Text to read>

..............................

Anyway here is my problem, I have two different computers, an old desktop with windows xp and a windows vista laptop (which i am currently connected to at the moment with the dreaded usb.) I recently Installed the USB drive on the desktop so i could use the internet on it, and it worked and everything, but the problem is...neither of the two computers can connect with the ethernet port on the modem. I first found out about this problem the day after i installed the drive. I plugged up my ps3 to my modem as usual for a game of Call of Duty WAW, and it kept telling me to plug in a ethernet cable, and it was plugged in. I tried different cables, unplugging and repowering the modem, ipconfig/renew, etc etc and neither of the methods worked at all. Weird thing is the ethernet port on the modem worked properly the same day i installed the drive on my old desktop.
To get to the point, Neither my computer, nor my PS3 can detect the modem via Ethernet. The green hud light on the modem does not show on the "PC" light, but when i connect the usb cable on the modem to my computer, it lights up so i am very lost, which forced me to install the usb drive on this laptop just so i could make this thread (uninstalled the usb drive on desktop in an effort to fix this problem). I also did an ipconfig/all check, which will be enclosed below. Any help would be REALLY great :grin:

-------------------------------------------------------------
Microsoft Windows [Version 6.0.6000]
Copyright (c) 2006 Microsoft Corporation. All rights reserved.

..............................

Information given>
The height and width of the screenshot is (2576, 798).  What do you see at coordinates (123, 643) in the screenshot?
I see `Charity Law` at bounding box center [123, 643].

..............................

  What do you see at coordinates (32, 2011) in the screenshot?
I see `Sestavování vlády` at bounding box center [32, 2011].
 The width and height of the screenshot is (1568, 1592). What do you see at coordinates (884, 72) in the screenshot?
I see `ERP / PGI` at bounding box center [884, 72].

..............................

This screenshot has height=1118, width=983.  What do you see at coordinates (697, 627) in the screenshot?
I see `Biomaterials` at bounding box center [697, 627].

..............................

Tasks to perform>
1. Answer these questions from the forum post about the modem's Ethernet problem.
(a) Which version of Windows runs on the old desktop?
(b) What game did the writer try to play on the PS3?
(c) Which light on the modem stays off when the connection is through Ethernet?
2. Write the next part of the forum post about the modem's Ethernet problem, picking up after its last line.

Outputs for the tasks>
1.
(a) Windows XP
(b) Call of Duty WAW
(c) The "PC" light

2.
C:\Windows\system32>ipconfig/all

Windows IP Configuration

Host Name . . . . . . . . . . . . : Shutup
Primary Dns Suffix . . . . . . . :
Node Type . . . . . . . . . . . . : Hybrid
IP Routing Enabled. . . . . . . . : No
WINS Proxy Enabled. . . . . . . . : No

Wireless LAN adapter Wireless Network Connection:

Media State . . . . . . . . . . . : Media disconnected
Connection-specific DNS Suffix . :
Description . . . . . . . . . . . : Realtek RTL8187B Wireless 802.11b/g 54Mbp
s USB 2.0 Network Adapter
Physical Address. . . . . . . . . : 00-C0-A8-FB-C9-A6
DHCP Enabled. . . . . . . . . . . : Yes
Autoconfiguration Enabled . . . . : Yes

Ethernet adapter Local Area Connection:

Media State . . . . . . . . . . . : Media disconnected
Connection-specific DNS Suffix . :
Description . . . . . . . . . . . : Realtek RTL8101E Family PCI-E Fast Ethern
et NIC (NDIS 6.0)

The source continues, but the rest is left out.